------ Provided data
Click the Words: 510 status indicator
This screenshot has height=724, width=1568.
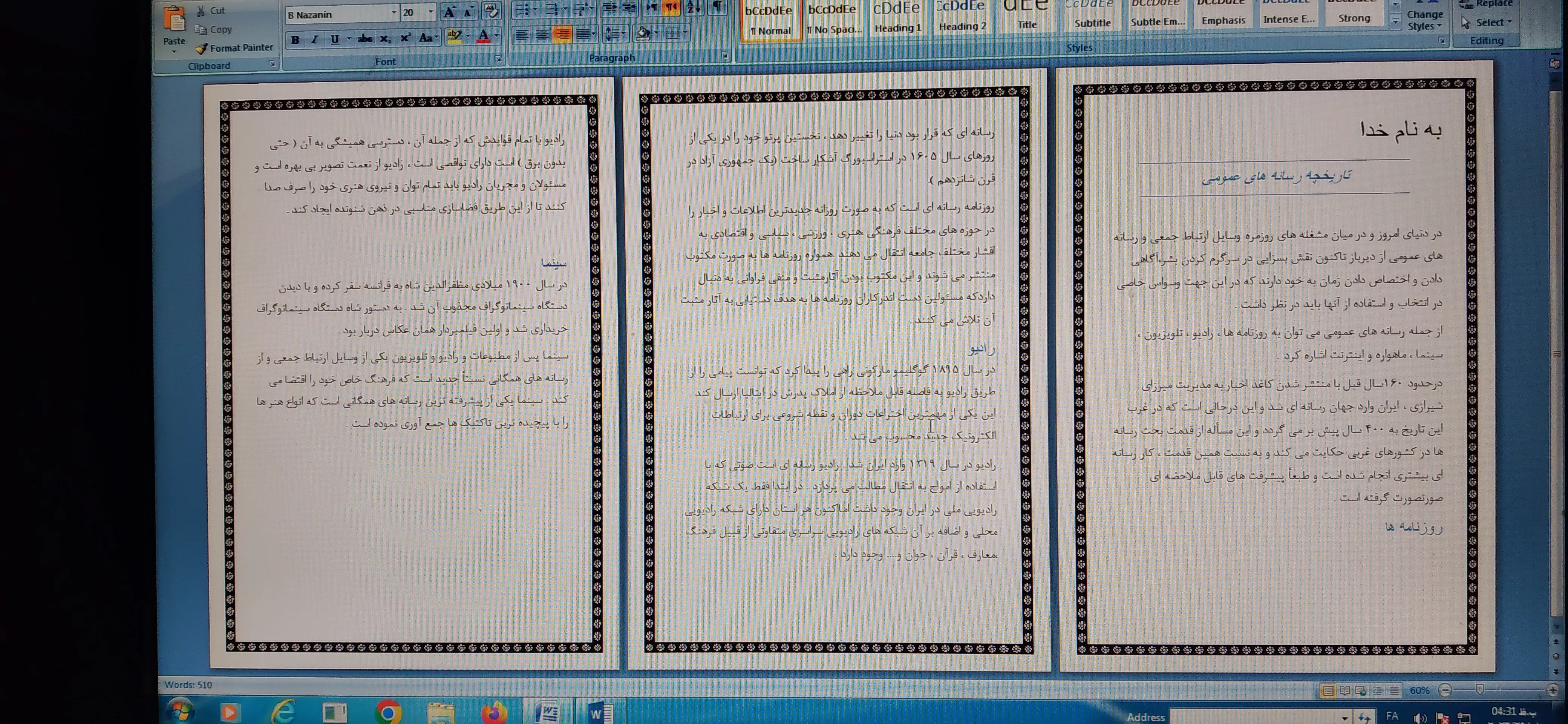188,684
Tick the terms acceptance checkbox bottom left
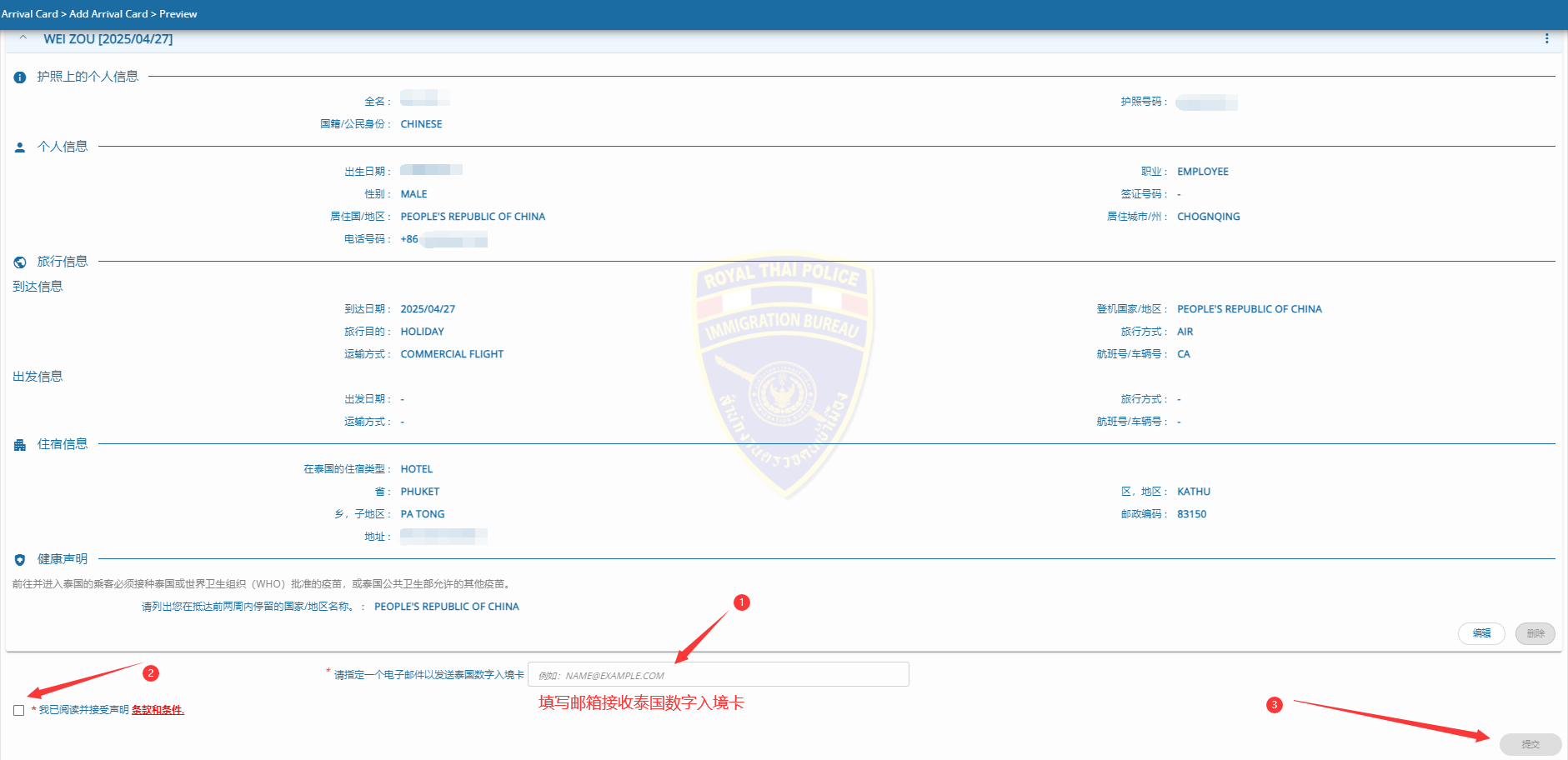 18,709
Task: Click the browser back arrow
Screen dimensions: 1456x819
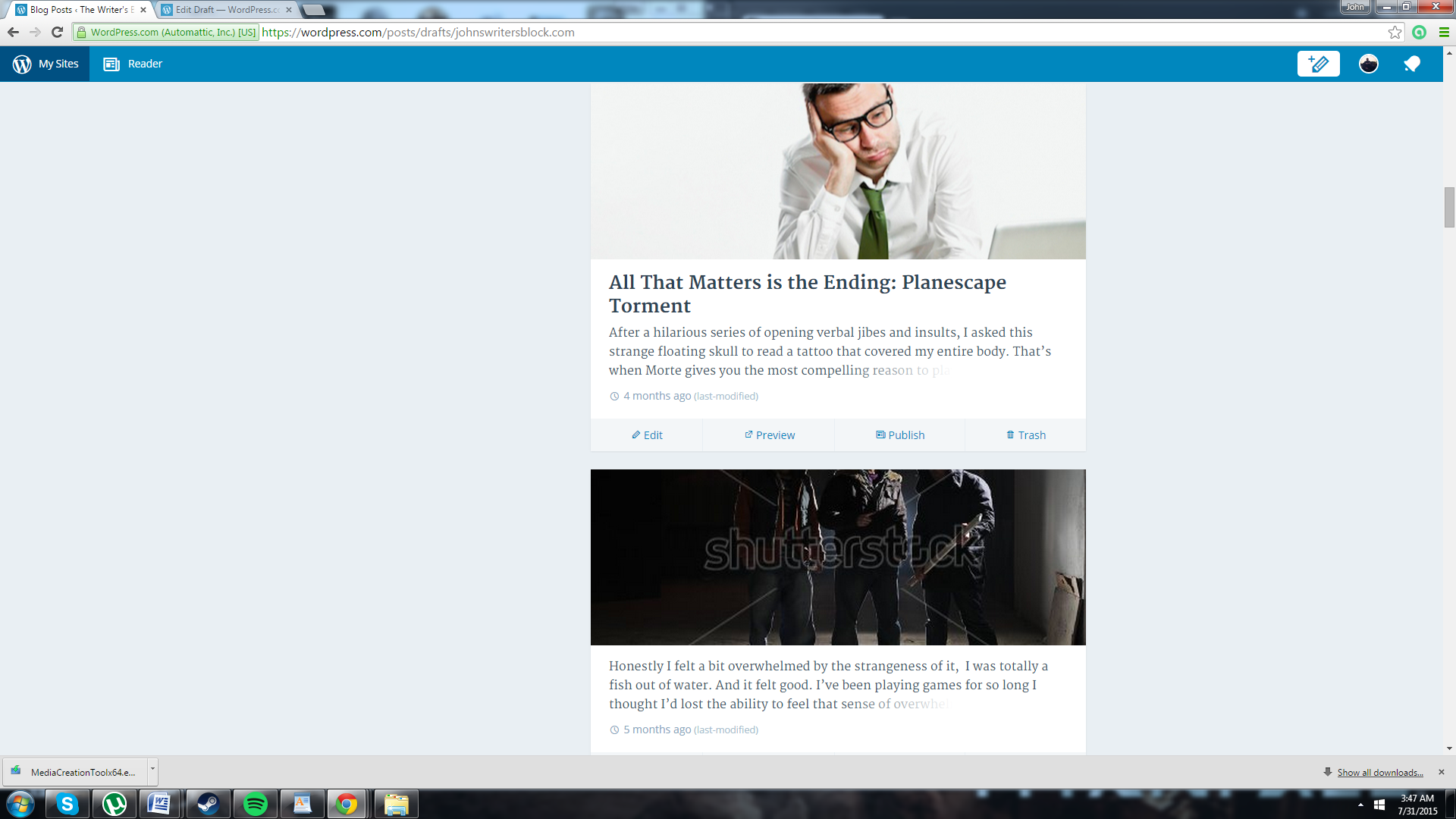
------------
[What you will do]: Return the preceding entries verbatim, with the pictures excluded.

[Task response]:
Click the Words: 510 status indicator
This screenshot has height=724, width=1568.
188,684
Tick the terms acceptance checkbox bottom left
 18,709
Task: Click the browser back arrow
Screen dimensions: 1456x819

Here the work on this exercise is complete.